Makine Öğrenme Yöntemleri Ve Kelime Kümesi Tekniği İle İstenmeyen E-Posta / E-Posta Sınıflaması
Özet
Nowadays, we frequently use e-mails, which is one of the communication channels, in electronic environment. It plays an important role in our lives because of many reasons such as personal communications, business-focused activities, marketing, advertising, education, etc. E-mails make life easier because of meeting many different types of communication needs. On the other hand they can make life difficult when they are used outside of their purposes. Spam emails can be not only annoying receivers, but also dangerous for receiver’s information security. Detecting and preventing spam e-mails has been a separate issue.

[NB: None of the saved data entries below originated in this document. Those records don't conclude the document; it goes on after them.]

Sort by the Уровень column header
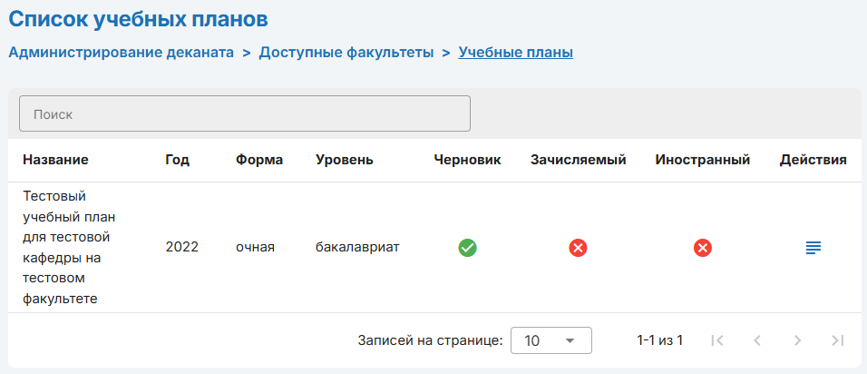This screenshot has height=374, width=867. [x=344, y=160]
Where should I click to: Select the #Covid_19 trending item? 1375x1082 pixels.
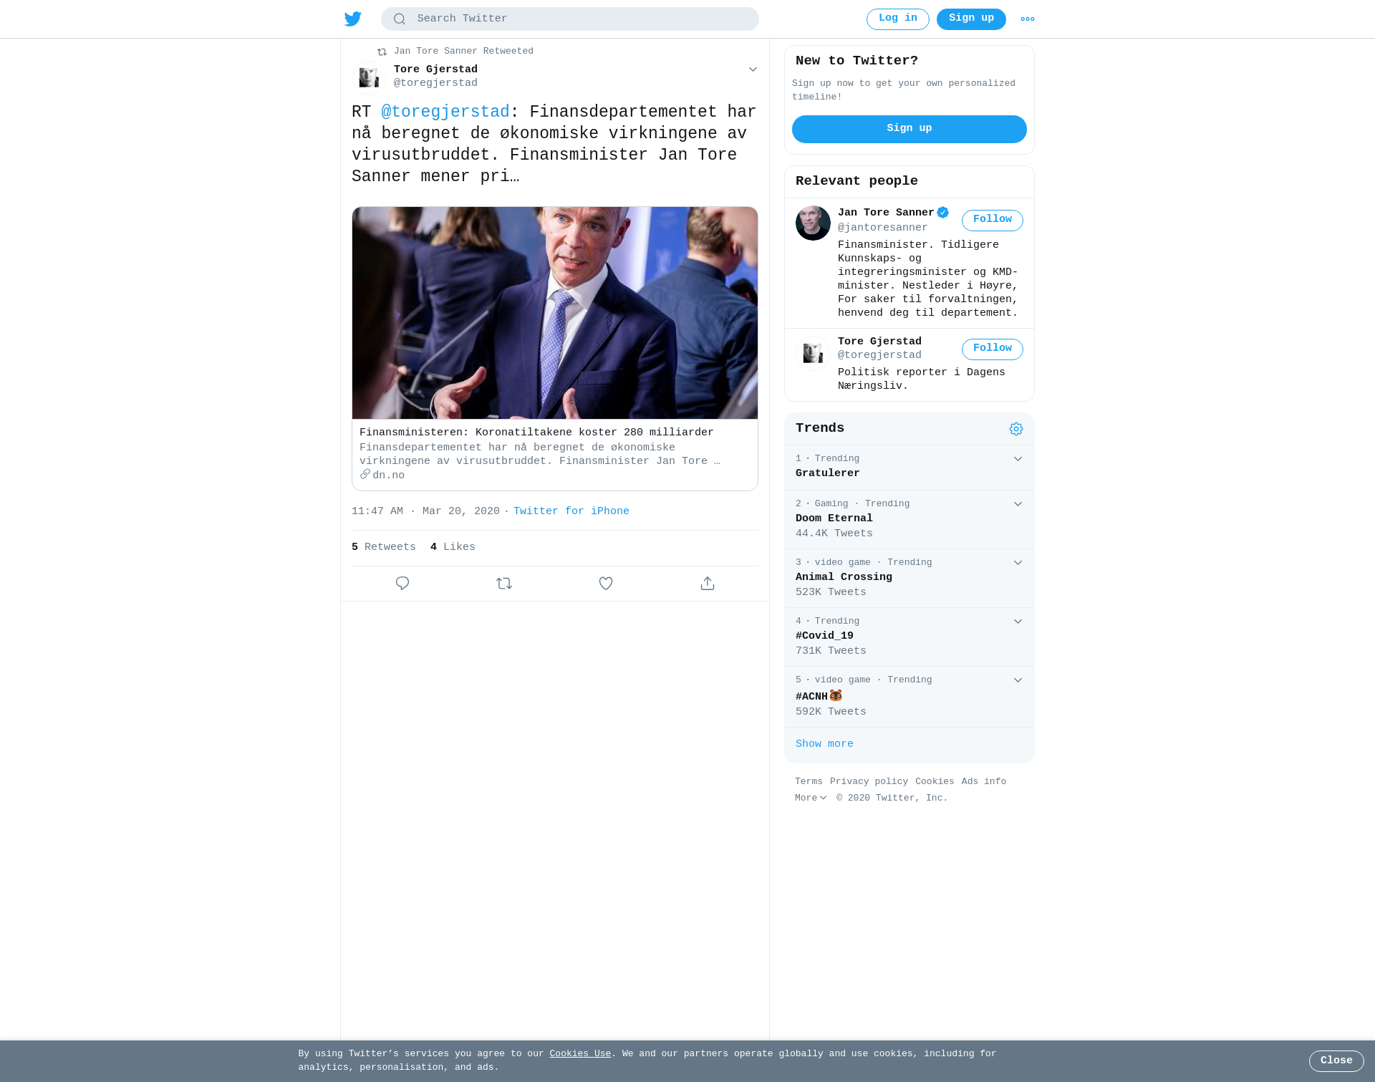tap(910, 637)
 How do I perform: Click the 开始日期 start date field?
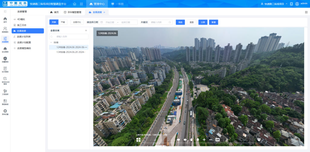110,22
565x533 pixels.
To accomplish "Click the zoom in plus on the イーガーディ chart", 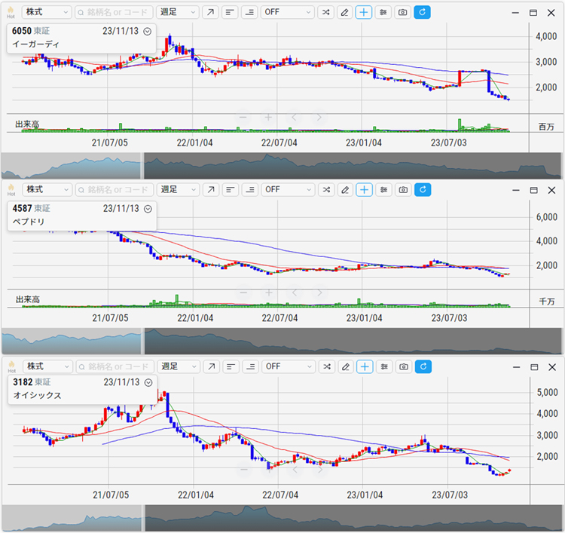I will [x=268, y=118].
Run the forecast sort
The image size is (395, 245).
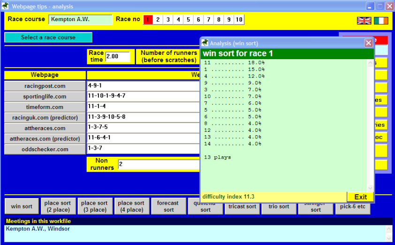tap(168, 207)
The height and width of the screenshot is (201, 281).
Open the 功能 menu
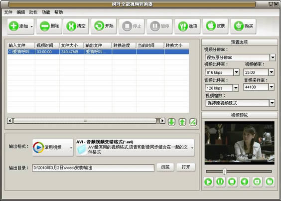(46, 12)
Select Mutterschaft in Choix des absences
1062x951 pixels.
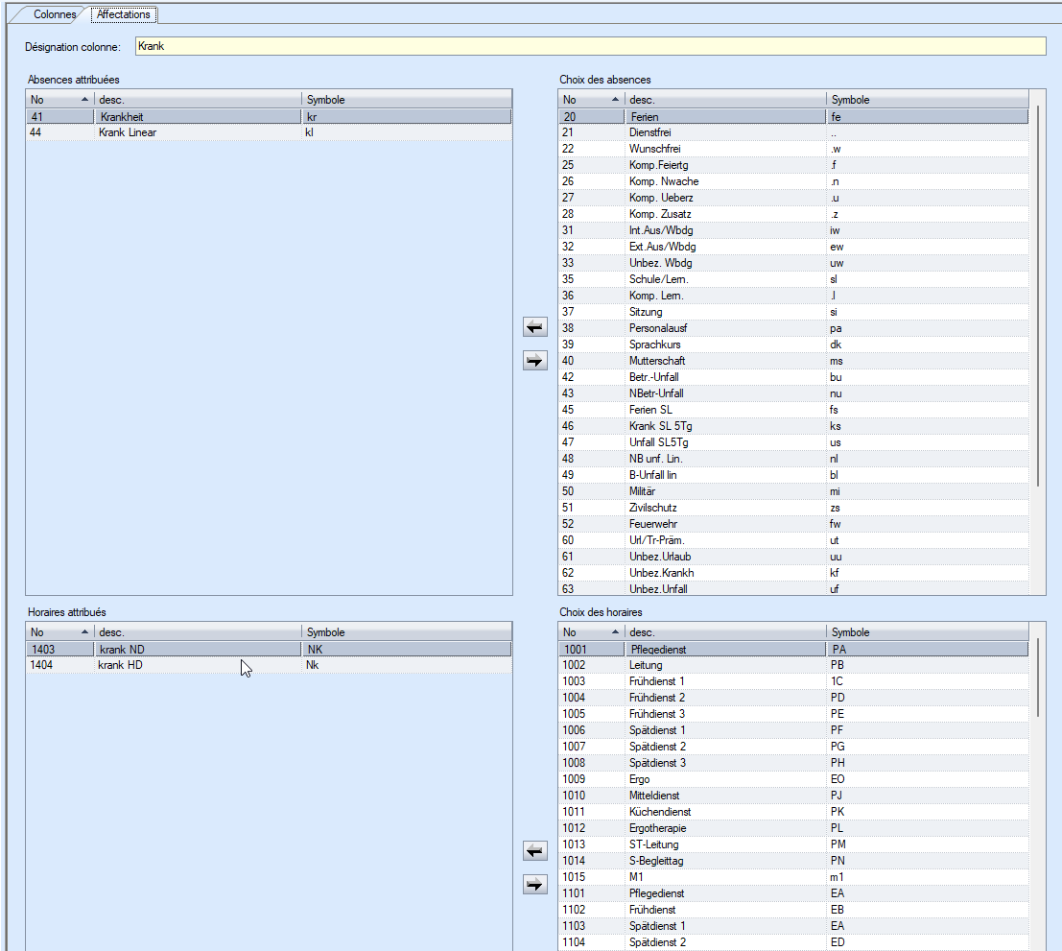click(x=657, y=361)
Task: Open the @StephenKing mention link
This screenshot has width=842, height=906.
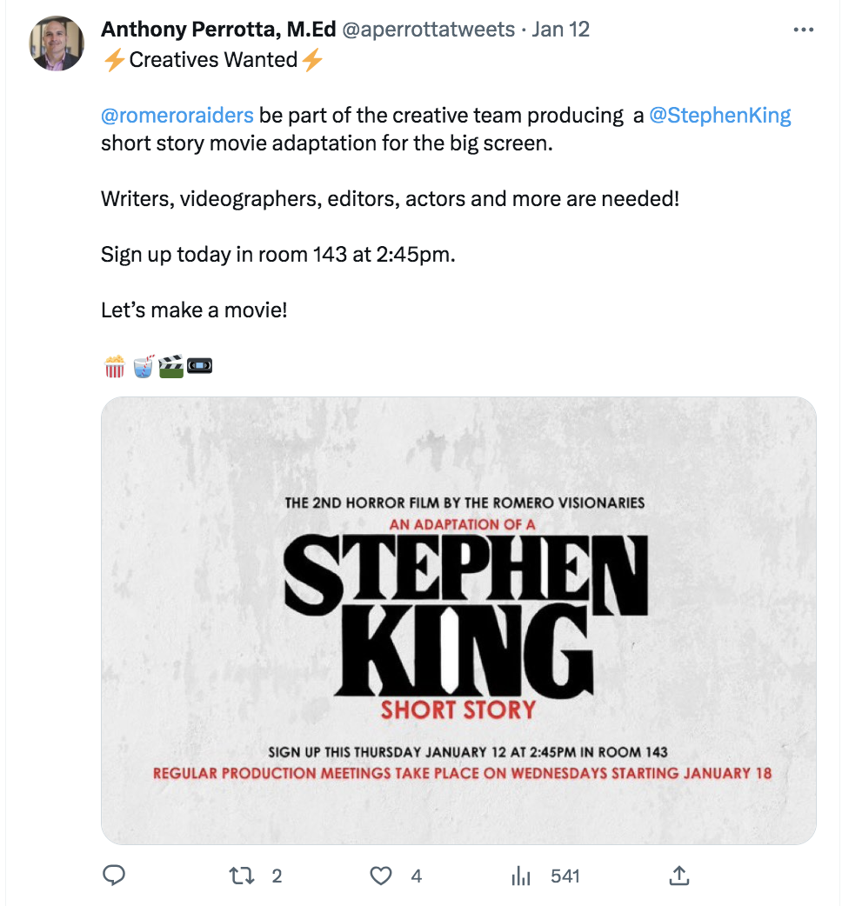Action: pyautogui.click(x=720, y=116)
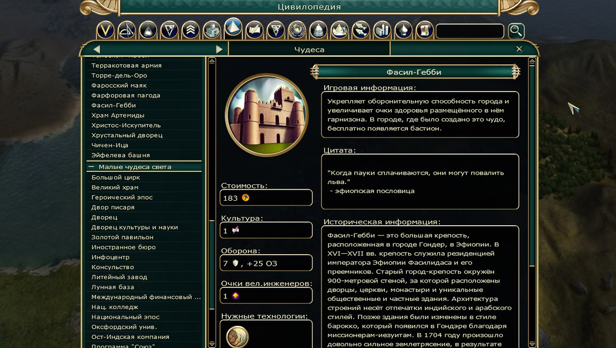Screen dimensions: 616x348
Task: Open the Resources fish category icon
Action: [x=361, y=30]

In this thesis, spam e-mails have been studied comprehensively and studies which is related to classifying spam e-mails have been investigated. Unlike the studies in the literature, in this study; the texts of the links placed in the e-mail body are handled and classified by the machine learning methods and the Bag of Words Technique. In this study, we analyzed the effect of different N grams on classification performance and the success of different machine learning techniques in classifying spam e-mail by using accuracy, F1 score and classification error metrics. On the other hand, the effect of different N grams is examined for machine learning success rate of over %95. As a result of the study, it has been seen that Decision Trees Algorithms show low success in spam classification when Bayes, Support Vector Machines, Neural Networks and Nearest Neighbor Algorithms show high success. On the other hand, 5 grams were found to provide the best contribution for performance.